*** Begin section ***

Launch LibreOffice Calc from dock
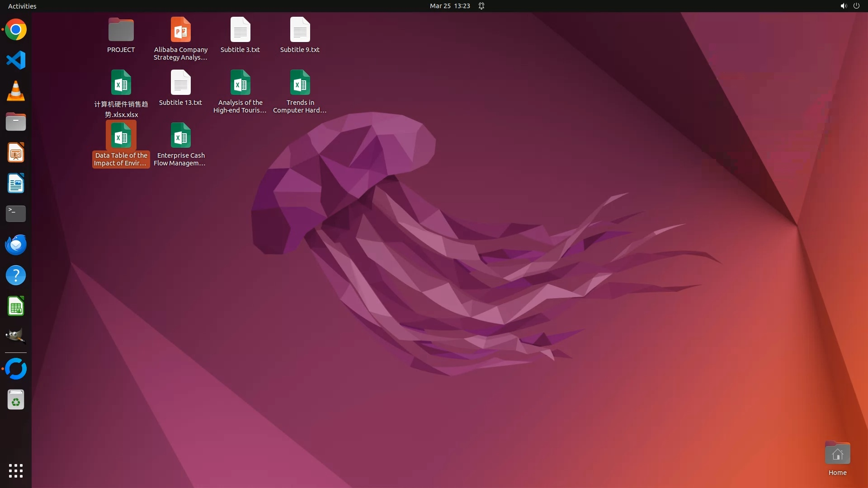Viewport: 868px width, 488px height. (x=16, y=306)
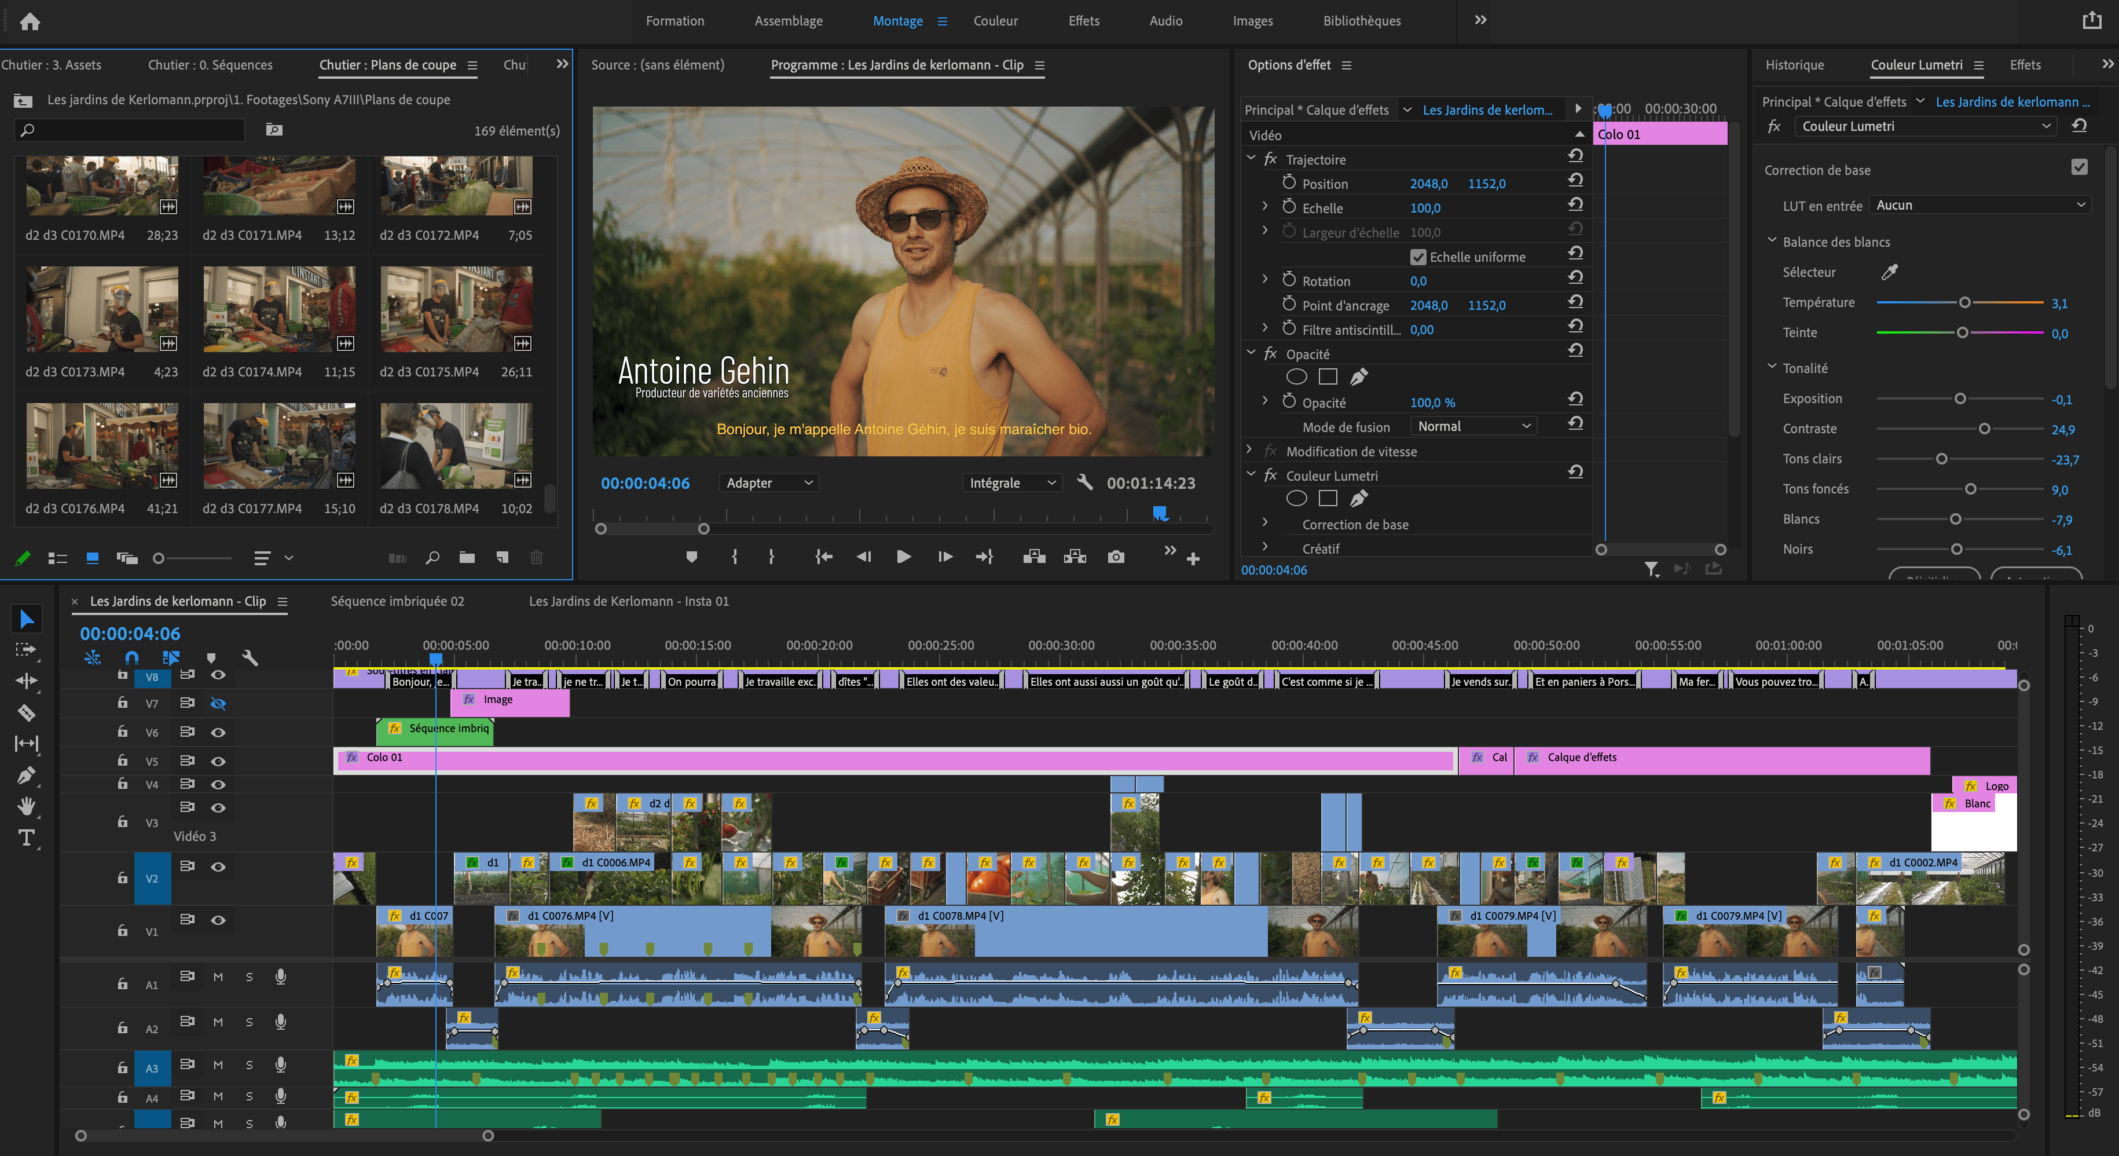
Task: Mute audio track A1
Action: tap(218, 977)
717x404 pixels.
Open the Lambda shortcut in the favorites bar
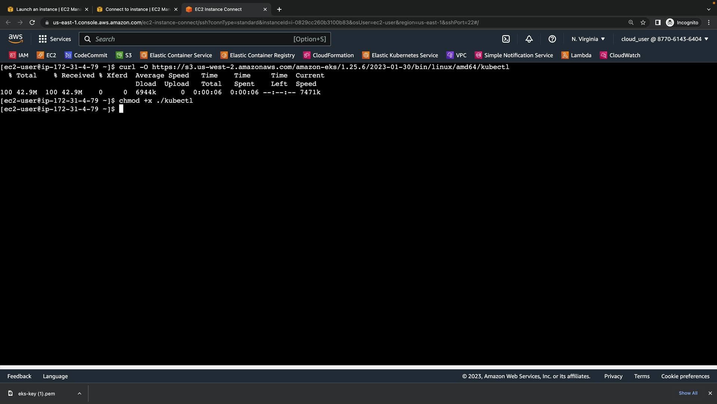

*** End section ***

TASK TO COMPLETE: With the images omitted, return the full material exactly.

FINISHED TASK:
Launch LibreOffice Calc from dock
Viewport: 868px width, 488px height. (x=16, y=306)
Task: Mute audio track A1
Action: tap(218, 977)
717x404 pixels.
Open the Lambda shortcut in the favorites bar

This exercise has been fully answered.